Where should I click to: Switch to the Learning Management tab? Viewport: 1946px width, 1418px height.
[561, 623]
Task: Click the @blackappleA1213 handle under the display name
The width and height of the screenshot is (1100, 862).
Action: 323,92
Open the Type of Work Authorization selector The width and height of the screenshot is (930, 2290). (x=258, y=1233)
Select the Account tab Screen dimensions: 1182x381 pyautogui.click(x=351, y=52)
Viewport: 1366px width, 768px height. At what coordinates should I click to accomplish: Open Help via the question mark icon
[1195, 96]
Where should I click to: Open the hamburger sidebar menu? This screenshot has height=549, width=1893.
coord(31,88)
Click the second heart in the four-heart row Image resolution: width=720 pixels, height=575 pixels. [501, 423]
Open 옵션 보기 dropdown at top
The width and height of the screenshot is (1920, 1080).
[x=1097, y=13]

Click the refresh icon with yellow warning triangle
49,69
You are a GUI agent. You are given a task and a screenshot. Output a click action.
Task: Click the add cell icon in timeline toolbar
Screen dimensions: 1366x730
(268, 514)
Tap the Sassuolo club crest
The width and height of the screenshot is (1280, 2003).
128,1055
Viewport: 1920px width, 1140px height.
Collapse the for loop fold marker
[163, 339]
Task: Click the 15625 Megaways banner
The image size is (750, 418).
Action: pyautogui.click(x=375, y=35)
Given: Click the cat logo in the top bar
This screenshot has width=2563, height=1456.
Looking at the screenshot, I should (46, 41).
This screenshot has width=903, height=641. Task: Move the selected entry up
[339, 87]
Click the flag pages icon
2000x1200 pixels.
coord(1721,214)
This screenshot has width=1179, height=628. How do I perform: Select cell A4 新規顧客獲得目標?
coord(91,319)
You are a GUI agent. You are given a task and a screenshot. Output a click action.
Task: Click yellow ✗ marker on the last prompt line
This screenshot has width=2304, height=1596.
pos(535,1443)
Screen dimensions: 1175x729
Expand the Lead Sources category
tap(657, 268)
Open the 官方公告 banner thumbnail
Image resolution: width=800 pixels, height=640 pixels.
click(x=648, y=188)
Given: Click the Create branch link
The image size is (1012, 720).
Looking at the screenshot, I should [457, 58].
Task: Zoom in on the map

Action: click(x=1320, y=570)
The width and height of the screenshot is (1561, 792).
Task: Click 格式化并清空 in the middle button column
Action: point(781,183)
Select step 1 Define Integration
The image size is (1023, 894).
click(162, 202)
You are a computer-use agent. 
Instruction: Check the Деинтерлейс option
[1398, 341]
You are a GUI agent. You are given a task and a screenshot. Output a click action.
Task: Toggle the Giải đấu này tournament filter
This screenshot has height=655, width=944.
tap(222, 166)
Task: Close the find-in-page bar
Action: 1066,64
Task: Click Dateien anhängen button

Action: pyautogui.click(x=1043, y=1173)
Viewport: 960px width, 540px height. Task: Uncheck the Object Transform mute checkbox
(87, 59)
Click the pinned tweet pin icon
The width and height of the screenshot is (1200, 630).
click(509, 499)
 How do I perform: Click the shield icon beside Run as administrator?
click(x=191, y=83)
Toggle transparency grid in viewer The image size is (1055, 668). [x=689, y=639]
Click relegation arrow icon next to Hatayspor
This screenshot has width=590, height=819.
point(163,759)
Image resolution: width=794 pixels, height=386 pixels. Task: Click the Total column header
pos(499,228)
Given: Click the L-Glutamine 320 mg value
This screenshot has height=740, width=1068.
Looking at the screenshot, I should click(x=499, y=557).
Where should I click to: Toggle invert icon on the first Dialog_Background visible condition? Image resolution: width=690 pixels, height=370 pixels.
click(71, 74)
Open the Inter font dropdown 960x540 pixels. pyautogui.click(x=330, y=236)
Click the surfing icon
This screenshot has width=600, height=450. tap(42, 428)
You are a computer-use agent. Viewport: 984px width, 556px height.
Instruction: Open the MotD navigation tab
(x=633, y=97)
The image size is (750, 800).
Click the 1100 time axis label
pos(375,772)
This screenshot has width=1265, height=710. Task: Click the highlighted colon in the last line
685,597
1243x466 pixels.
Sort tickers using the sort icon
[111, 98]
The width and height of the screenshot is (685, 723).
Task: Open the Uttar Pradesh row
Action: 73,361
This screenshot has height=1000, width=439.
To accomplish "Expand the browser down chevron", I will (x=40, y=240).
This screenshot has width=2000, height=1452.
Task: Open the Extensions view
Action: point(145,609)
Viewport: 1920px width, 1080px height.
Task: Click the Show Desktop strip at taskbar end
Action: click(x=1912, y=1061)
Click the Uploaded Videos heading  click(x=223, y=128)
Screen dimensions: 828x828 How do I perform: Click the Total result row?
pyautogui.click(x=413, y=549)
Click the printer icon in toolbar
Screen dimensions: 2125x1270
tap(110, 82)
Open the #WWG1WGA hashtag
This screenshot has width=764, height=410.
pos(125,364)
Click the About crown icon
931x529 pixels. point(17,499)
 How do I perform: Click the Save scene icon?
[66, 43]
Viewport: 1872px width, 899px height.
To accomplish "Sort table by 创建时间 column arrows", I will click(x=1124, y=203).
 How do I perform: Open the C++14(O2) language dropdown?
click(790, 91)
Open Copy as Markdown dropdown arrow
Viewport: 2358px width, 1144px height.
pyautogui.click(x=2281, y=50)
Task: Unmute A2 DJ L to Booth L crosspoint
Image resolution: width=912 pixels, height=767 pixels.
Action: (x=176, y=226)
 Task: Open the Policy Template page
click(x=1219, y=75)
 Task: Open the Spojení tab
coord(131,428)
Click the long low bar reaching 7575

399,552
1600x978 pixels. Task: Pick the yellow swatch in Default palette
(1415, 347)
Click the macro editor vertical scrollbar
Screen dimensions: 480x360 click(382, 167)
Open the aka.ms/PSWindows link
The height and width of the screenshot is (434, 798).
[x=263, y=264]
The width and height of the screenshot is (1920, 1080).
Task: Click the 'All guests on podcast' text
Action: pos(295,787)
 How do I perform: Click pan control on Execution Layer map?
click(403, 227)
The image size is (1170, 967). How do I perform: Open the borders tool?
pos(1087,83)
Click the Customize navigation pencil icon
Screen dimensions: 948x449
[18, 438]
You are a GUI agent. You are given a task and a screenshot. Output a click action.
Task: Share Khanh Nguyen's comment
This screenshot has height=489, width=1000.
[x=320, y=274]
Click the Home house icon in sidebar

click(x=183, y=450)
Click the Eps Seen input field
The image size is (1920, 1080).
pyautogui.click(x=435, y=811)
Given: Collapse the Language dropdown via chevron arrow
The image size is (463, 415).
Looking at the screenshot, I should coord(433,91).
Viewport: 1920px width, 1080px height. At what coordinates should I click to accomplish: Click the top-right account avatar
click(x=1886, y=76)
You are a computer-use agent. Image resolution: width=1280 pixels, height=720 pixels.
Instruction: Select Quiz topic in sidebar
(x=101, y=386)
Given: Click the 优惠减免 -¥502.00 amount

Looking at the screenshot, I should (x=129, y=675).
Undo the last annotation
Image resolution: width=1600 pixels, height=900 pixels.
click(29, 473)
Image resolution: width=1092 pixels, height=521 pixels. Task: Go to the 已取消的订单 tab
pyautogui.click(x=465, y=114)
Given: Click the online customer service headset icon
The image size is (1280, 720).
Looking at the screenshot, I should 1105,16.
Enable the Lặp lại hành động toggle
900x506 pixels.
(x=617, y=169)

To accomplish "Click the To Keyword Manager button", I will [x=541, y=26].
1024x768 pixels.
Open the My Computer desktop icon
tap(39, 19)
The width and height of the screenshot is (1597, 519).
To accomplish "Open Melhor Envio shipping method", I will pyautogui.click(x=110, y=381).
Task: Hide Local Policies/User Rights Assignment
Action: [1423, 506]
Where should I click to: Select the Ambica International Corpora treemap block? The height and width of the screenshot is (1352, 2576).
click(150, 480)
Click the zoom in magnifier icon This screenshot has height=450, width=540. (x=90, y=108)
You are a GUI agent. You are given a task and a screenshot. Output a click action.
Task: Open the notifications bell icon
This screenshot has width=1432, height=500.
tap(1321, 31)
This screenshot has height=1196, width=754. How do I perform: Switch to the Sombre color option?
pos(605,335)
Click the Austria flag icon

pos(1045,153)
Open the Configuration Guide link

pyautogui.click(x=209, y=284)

__TASK DIRECTIONS__
Give the part of the listing again that opens with the line containing "Task: Click the @blackappleA1213" and closes with the line containing "Looking at the screenshot, I should [457, 58].". Swap "hamburger" for "three-line" and leave all else unchanged.

__COMPLETED EXERCISE__
Task: Click the @blackappleA1213 handle under the display name
The width and height of the screenshot is (1100, 862).
Action: 323,92
Open the Type of Work Authorization selector The width and height of the screenshot is (930, 2290). (x=258, y=1233)
Select the Account tab Screen dimensions: 1182x381 pyautogui.click(x=351, y=52)
Viewport: 1366px width, 768px height. At what coordinates should I click to accomplish: Open Help via the question mark icon
[1195, 96]
Where should I click to: Open the three-line sidebar menu? This screenshot has height=549, width=1893.
coord(31,88)
Click the second heart in the four-heart row Image resolution: width=720 pixels, height=575 pixels. [501, 423]
Open 옵션 보기 dropdown at top
The width and height of the screenshot is (1920, 1080).
[x=1097, y=13]

Click the refresh icon with yellow warning triangle
49,69
You are a GUI agent. You are given a task and a screenshot. Output a click action.
Task: Click the add cell icon in timeline toolbar
Screen dimensions: 1366x730
(268, 514)
Tap the Sassuolo club crest
The width and height of the screenshot is (1280, 2003).
128,1055
Viewport: 1920px width, 1140px height.
Collapse the for loop fold marker
[163, 339]
Task: Click the 15625 Megaways banner
The image size is (750, 418).
Action: pyautogui.click(x=375, y=35)
Given: Click the cat logo in the top bar
This screenshot has width=2563, height=1456.
Looking at the screenshot, I should (46, 41).
This screenshot has width=903, height=641. Task: Move the selected entry up
[339, 87]
Click the flag pages icon
2000x1200 pixels.
coord(1721,214)
This screenshot has width=1179, height=628. How do I perform: Select cell A4 新規顧客獲得目標?
coord(91,319)
You are a GUI agent. You are given a task and a screenshot. Output a click action.
Task: Click yellow ✗ marker on the last prompt line
This screenshot has width=2304, height=1596.
pos(535,1443)
Screen dimensions: 1175x729
Expand the Lead Sources category
tap(657, 268)
Open the 官方公告 banner thumbnail
Image resolution: width=800 pixels, height=640 pixels.
click(x=648, y=188)
Given: Click the Create branch link
The image size is (1012, 720).
Looking at the screenshot, I should [457, 58].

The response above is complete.